Without the images, print all the entries below exactly as given.

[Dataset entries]
┌──

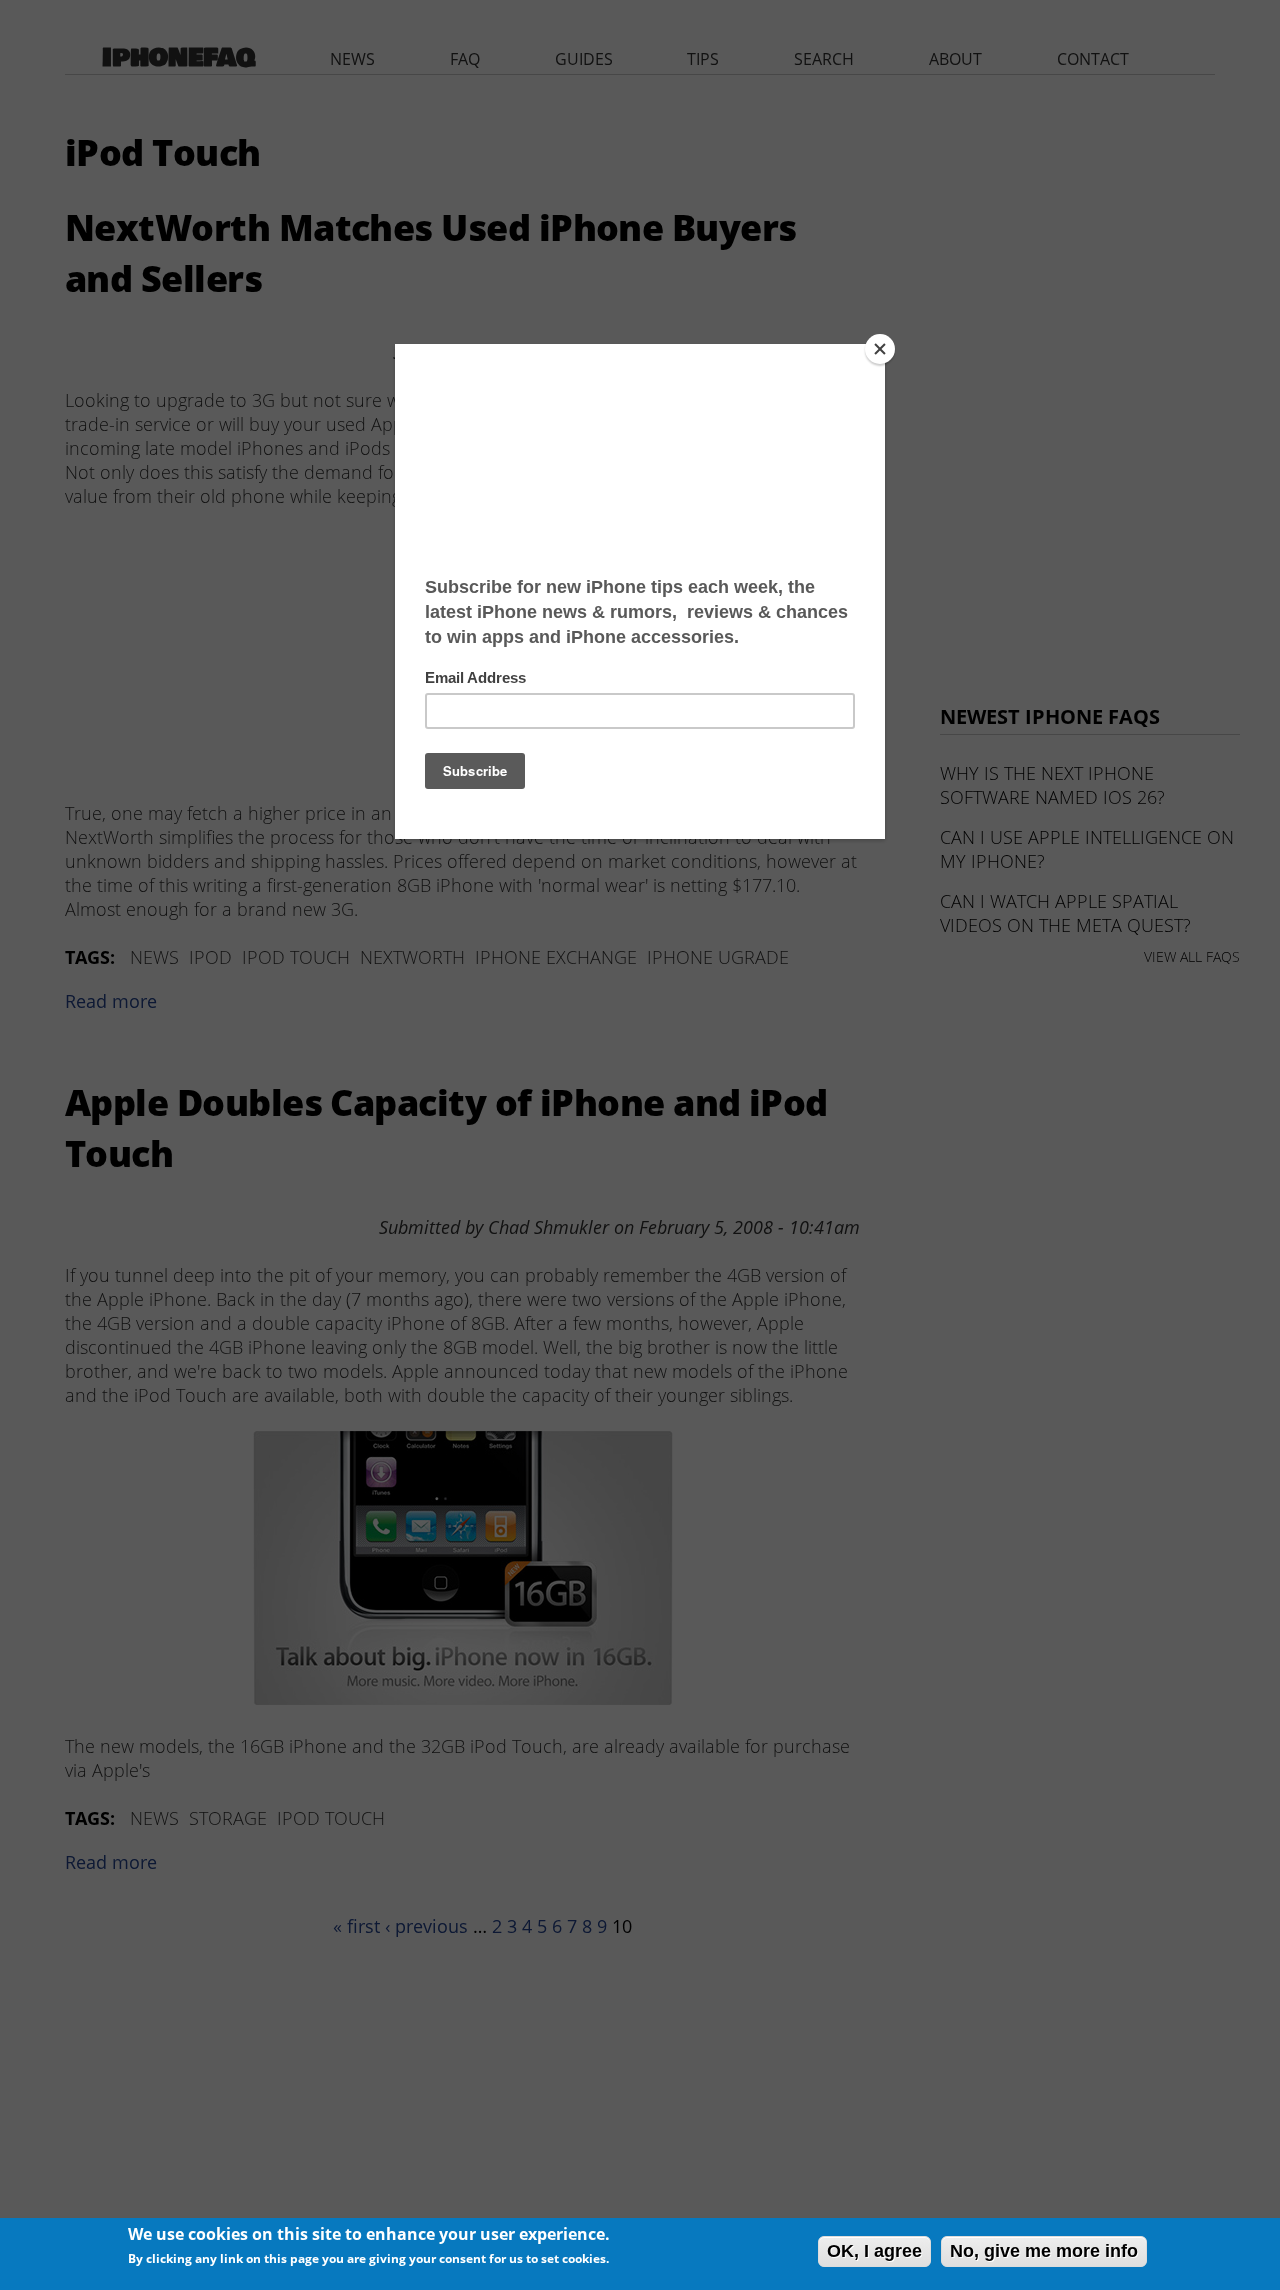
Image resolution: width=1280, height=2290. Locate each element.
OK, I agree (874, 2251)
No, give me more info (1044, 2251)
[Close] (880, 349)
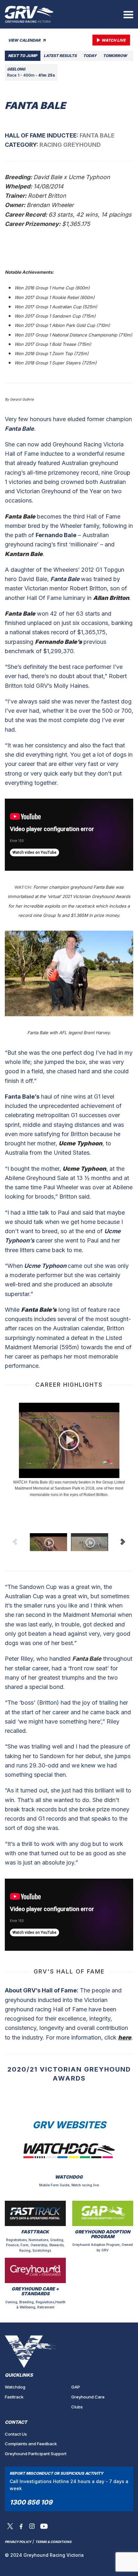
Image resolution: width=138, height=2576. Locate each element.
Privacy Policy (18, 2542)
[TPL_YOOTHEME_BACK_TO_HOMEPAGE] (29, 14)
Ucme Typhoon (45, 1265)
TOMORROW (115, 55)
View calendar (24, 40)
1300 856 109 (31, 2502)
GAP (75, 2386)
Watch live (113, 40)
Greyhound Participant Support (35, 2453)
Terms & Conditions (53, 2542)
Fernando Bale (56, 535)
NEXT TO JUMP (22, 55)
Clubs (77, 2406)
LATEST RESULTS (60, 55)
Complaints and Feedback (31, 2443)
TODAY (90, 55)
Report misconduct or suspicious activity (56, 2473)
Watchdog (15, 2386)
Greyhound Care (88, 2396)
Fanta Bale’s (22, 1096)
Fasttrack (14, 2396)
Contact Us (16, 2434)
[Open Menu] (128, 14)
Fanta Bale (19, 428)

└──

** RESPONSE **
Image resolution: width=1280, height=2290. Locate each element.
OK, I agree (874, 2251)
No, give me more info (1044, 2251)
[Close] (880, 349)
Image resolution: width=138, height=2576. Locate each element.
Privacy Policy (18, 2542)
[TPL_YOOTHEME_BACK_TO_HOMEPAGE] (29, 14)
Ucme Typhoon (45, 1265)
TOMORROW (115, 55)
View calendar (24, 40)
1300 856 109 (31, 2502)
GAP (75, 2386)
Watch live (113, 40)
Greyhound Participant Support (35, 2453)
Terms & Conditions (53, 2542)
Fernando Bale (56, 535)
NEXT TO JUMP (22, 55)
Clubs (77, 2406)
LATEST RESULTS (60, 55)
Complaints and Feedback (31, 2443)
TODAY (90, 55)
Report misconduct or suspicious activity (56, 2473)
Watchdog (15, 2386)
Greyhound Care (88, 2396)
Fanta Bale’s (22, 1096)
Fasttrack (14, 2396)
Contact Us (16, 2434)
[Open Menu] (128, 14)
Fanta Bale (19, 428)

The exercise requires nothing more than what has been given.